EXERCISE
Could you transcribe exactly the lines from the one containing "This screenshot has height=364, width=540." through the end of the listing below, both included, but none of the pictures?

** Opening DATA SUPPLIED block **

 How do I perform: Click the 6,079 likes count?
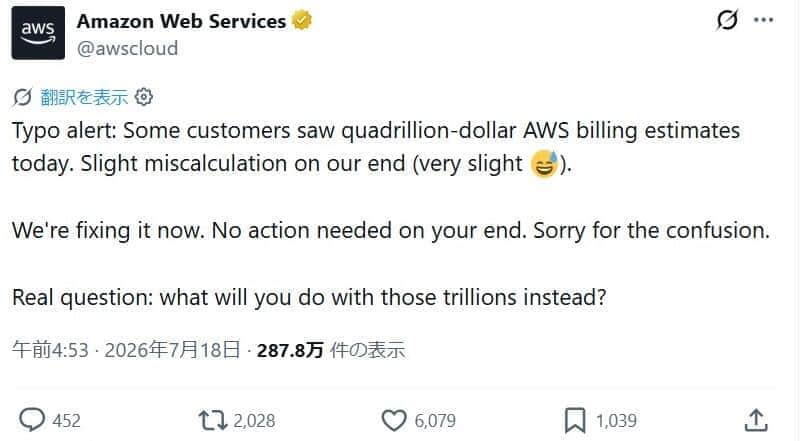[435, 421]
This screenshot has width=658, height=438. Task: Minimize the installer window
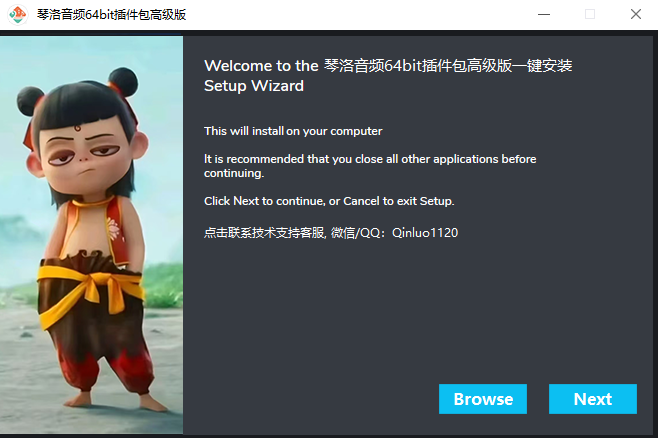pyautogui.click(x=544, y=14)
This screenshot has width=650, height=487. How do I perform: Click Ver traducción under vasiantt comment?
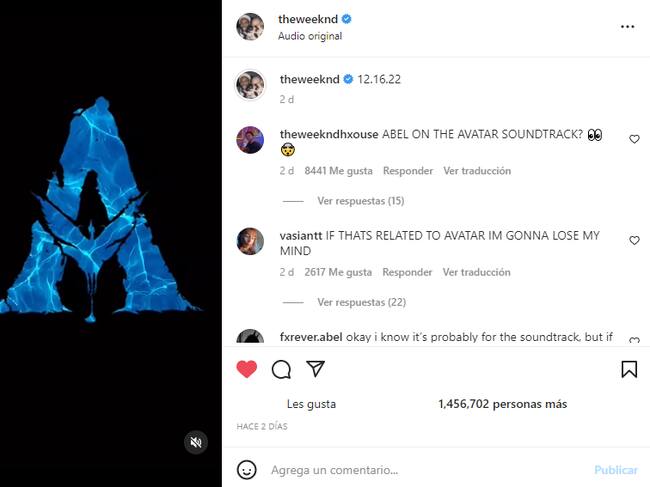[x=476, y=272]
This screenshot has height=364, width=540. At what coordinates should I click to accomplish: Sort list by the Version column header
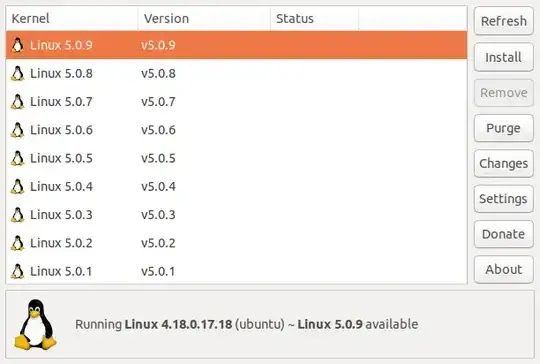[204, 19]
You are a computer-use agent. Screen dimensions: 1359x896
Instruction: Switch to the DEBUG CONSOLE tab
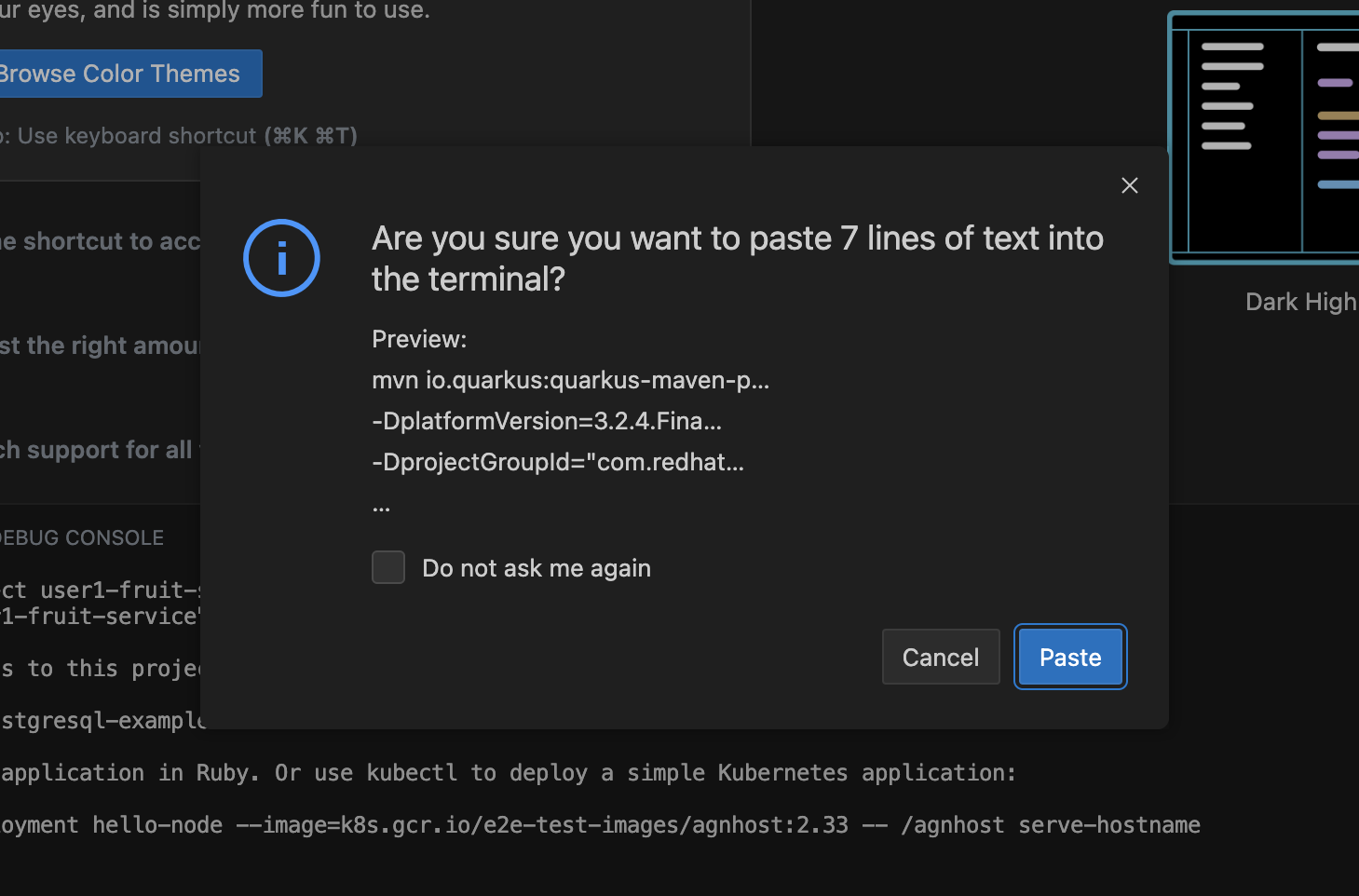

** Closing DATA SUPPLIED block **

RESPONSE TO THE EXERCISE
This screenshot has height=364, width=540. At what coordinates should I click to accomplish: Sort list by the Version column header
[204, 19]
You are a computer-use agent. Screen dimensions: 1359x896
Instruction: Switch to the DEBUG CONSOLE tab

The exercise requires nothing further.